A new industry analysis published via Barchart’s GetNews platform is drawing attention for its detailed breakdown of how a new category of AI product – so-called “answer engines” – is changing the fundamental business model of search and discovery across multiple sectors, including online gambling.
The report, titled “The Business Model of Answer Engines: How Vertical AI Changes Unit Economics,“ argues that the financial significance of these tools is not their interface design, but their ability to fundamentally alter the cost and revenue dynamics of discovery-led businesses.
What Is an Answer Engine?
According to the analysis, answer engines differ from traditional search tools in one critical way: instead of returning a list of links, they resolve the user’s question directly, then continue the conversation to refine intent and drive a decision.
The business model implication is significant. Traditional search monetisation depends on ads sold against traffic, affiliate commissions driven by clicks, or subscriptions for research tools. Answer engines, the report argues, can re-bundle this value in a way that increases pricing power — because they move users from browsing to resolution faster, changing what companies can charge for and what it costs to serve each user.
The analysis identifies three conditions under which vertical AI tools consistently outperform traditional search:
- The domain is complex and changes frequently
- Users have constraint-heavy questions
- Mistakes are costly — financially, legally, or reputationally
“That is why legal and healthcare vertical AI have commanded premium pricing,” the report states, “and why regulated consumer categories like iGaming are investing in structured, domain-specific search.”
The Numbers Behind the Model
The analysis benchmarks two established vertical AI companies to illustrate the unit economics at play.
Harvey, the legal AI platform, is cited with an estimated $75 million ARR as of April 2025 – up from $50 million at the end of 2024 – at a pricing of roughly $1,200 per lawyer per month, with minimum contract sizes in the tens of seats. The report describes this as “classic high-ARPA SaaS economics,” where a relatively small customer base can generate meaningful revenue at high gross margins.
Abridge, a healthcare AI tool for clinical documentation, is cited with an estimated $100 million ARR as of May 2025 at pricing of approximately $2,500 per clinician per year, supported by a reported $300 million Series E raise at a $5.3 billion valuation in June 2025, with deployments across more than 150 health systems.
The report then examines how the same unit economics apply in consumer discovery markets – specifically iGaming, where monetisation has historically been driven by affiliate commissions rather than subscriptions.

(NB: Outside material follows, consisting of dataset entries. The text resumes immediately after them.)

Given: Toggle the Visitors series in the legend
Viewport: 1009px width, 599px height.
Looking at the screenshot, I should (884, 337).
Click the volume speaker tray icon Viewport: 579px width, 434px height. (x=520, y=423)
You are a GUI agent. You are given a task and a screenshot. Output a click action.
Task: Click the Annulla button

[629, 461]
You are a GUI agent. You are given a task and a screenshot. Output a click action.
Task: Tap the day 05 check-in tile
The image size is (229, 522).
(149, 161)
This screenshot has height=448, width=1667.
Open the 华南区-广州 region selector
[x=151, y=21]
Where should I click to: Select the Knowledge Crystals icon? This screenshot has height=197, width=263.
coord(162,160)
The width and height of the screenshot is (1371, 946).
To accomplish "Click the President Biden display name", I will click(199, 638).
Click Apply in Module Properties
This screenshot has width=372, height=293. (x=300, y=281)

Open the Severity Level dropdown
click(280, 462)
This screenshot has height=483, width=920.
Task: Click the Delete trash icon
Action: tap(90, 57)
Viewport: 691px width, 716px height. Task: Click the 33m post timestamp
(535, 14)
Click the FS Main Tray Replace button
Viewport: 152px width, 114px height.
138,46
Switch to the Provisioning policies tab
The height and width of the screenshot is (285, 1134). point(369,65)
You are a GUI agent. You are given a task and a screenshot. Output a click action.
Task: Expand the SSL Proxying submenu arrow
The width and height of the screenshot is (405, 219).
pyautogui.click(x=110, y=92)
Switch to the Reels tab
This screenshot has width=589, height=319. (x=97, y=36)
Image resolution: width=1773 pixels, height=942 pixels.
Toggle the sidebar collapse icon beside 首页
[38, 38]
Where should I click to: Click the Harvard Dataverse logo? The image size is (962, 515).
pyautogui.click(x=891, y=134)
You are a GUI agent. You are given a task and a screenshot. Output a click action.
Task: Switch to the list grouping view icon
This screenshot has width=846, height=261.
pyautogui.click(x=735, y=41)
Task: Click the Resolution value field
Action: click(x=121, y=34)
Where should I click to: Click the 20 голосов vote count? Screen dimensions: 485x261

It uses marvn.ai, an AI-powered search engine developed by Marlin Media Ltd., as its primary case study for the “outcome-led lead generation” model.
According to the analysis, the financial logic is straightforward: traditional affiliate economics are noisy and often opaque. An iGaming Business audit cited in the report found that advertised revenue share deals can compress dramatically after fees, with average net revenue share falling to 23.91 percent and dropping as low as 8 percent in the worst cases. That kind of compression, the report argues, puts pressure on everyone in the chain — publishers chase volume, operators compete for placement, and users become sceptical of ranked lists.
An answer engine changes the funnel by monetising what the report calls “resolved intent” – users who have already filtered by jurisdiction, payment preferences, bonus type, and wagering conditions before clicking through to an operator. Fewer clicks, but significantly better quality.
Marlin Media, the analysis notes, is explicit that it operates as a lead generation business, and that marvn.ai – which draws on partnerships with more than 500 licensed iGaming brands — functions as an AI-powered complement to its existing publisher portfolio. The platform is free to end users, consistent with standard lead generation economics where the value sits downstream in conversion quality rather than direct user fees.
Why the “Discover” Feature Matters Financially
The report also examines marvn’s Discover section, launched in January 2026, which functions as a news and knowledge hub — scanning reputable sources and generating topic overviews, with follow-up query capability built in. From a unit economics standpoint, the analysis argues this matters for two reasons. First, it drives higher session frequency: users return for updates rather than only when they have a specific search query. Second, it improves top-of-funnel activation by giving undecided users guided entry points before they have a specific question to ask.
Both effects, if they hold, lower effective customer acquisition cost over time by building organic retention and repeat usage — the most durable form of traffic for any discovery platform.
The Four Questions Investors Should Ask
The analysis closes with a framework for evaluating any answer engine as a business:
- Can it raise revenue per user session? Through higher conversion rates, better partner economics, or subscription ARPA.
- Can it lower the effective customer acquisition cost? Through repeat usage, direct traffic, and reduced dependence on platform algorithms.
- Can it keep marginal costs under control? Data freshness and verification workflows — not model inference costs — are typically the margin driver at scale.
- Can it compound a defensible asset? The moat in vertical AI is the dataset and the feedback loop it generates, not the underlying language model.
“The winners will not be the tools that generate the most text,” the report concludes. “They will be the ones that turn domain complexity into measurable business leverage, then do it at scale.”
The full analysis is available via Barchart’s GetNews platform.